When there was no threat of encroachment by her sisters, my mom cooked normal fat and sugar-laden celebratory vittles. Fried chicken. Chocolate cake with real chocolate (not carob or some other crap substitute). Mashed potatoes loaded with butter and rich gravy. As my sisters and I got older, we made the celebration food better and better. For a while there it was fondue on Christmas Eve, standing rib roast or filet mignon on Christmas day, gluts of champagne, homemade eggnog and lovely snacks on New Year’s Eve, and turkey and all the fixings on New Year’s Day. It all felt very subversive.

Then my dad got diabetes, my niece arrived allergic to beef, I realized I was poisoning myself with gluten, and various other health concerns cropped up. We’re more measured in our celebratory feasts these days, but we always have a few areas of hedonistic excess. Usually these involve champagne, wine, and chocolate. Imported cheese. Sometimes a bûche de Noel.

My sister spent several hundred dollars on fine chocolates this holiday season, and my mother made a few comments. Unsupportive comments. This occasioned further extravagant chocolate purchases and more comments, culminating in the tears over the Pens Celebration theme. My mother has great remorse that we don’t know what to do with a celebration aside from throwing food at it.

At which point I reminded her that her mother hadn’t exactly taught her how to celebrate owing to being certifiably crazy for most of my mother’s childhood. Mom grew up viewing celebrations as potential messes that would need cleaning up, literally and figuratively. Better to ignore the whole business if possible.

My parents whooping it up at a grandchild's bithday last year.

While I will admit to not being much good at celebrating, I have learned that gratitude offers a reliable path in. I’m good at gratitude. I would never take a proper pumpkin pie with lightly sweetened whipped cream for granted, even if I’d rather have half a gluten-free bûche.
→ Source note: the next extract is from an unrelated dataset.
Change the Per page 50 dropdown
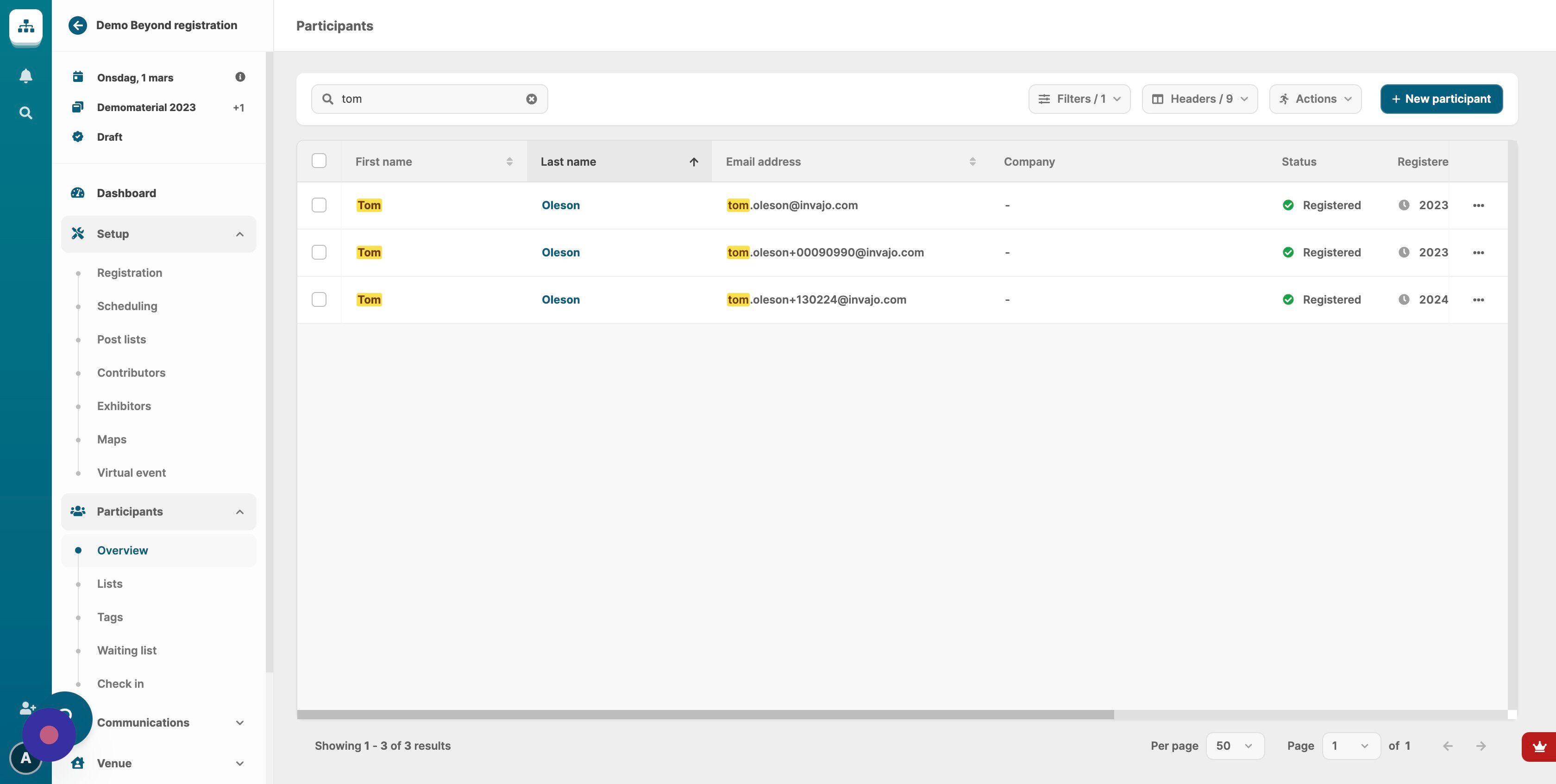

Celebration, for me, comes down to letting gratitude gladden my heart. Sometimes it’s the sort of thing Juliet talked about last week, the angle of sunlight in midwinter, or the big changes that Rachael marked this year. It can be a joyful song, even if not always from Kool and the Gang. It might be a party to which I’m grateful to be invited, even if all I can do is quietly panic while I’m there. It might be the small diligence of having written every day for four years, and starting the fifth.

It might be making a gingerbread house with the Leezlet.

As long as there is something for which to be grateful, there is cause to celebrate. Loudly. Quietly. With snacks or without. Alone. With family. With friends. With strangers. It doesn’t matter how.

I’m off to polish off my sister’s Recchiuti Fleur de Sel caramels with my grumpy-gus mother -- with a handkerchief in my pocket and celebration in my heart.


Adrienne Bell said...

Hey, I've seen your parents smile...well, your mom at any rate. It was brief, but I could have sworn it was a smile ;-)

Celebrations with champagne and chocolate are my favorite, too.

Rachael Herron said...

I hope you never panic, as long as I'm there. Come sit by me; we'll have some fine, funny things to talk about. xoox Rachael

Unknown said...

Lovely. But why isn't there a picture of that Buche? That dessert was a masterpiece! :) And totally unabashedly celebration worthy.

Sophie Littlefield said...

oh you. tears, sweet thing. and laughs. because you always make me smile and i hope you are a damn *fixture* at every celebration i ever have. your pix of your parents amused me plenty, but i guess you could probably guess that, since we've shared our stories...suffice it to say that my dad sat in his chair reading the Poland travel guide this evening, wine glass at his elbow, and counted it a celebration :) who am i to argue?

Juliet Blackwell said...

Marvelous post, truly. Celebration in your heart...where it should be, constantly ;-)

L.G.C. Smith said...

Fortunately my mom is a very good sport and hasn't disowned me. There was a dicey moment there, but when I showed her some of the pictures I elected NOT to share it passed without incident.

Sophie, your dad's celebration sounds like something my mom could get behind.

All of you know by now that just the thought of the rest of you Pens is cause for celebration.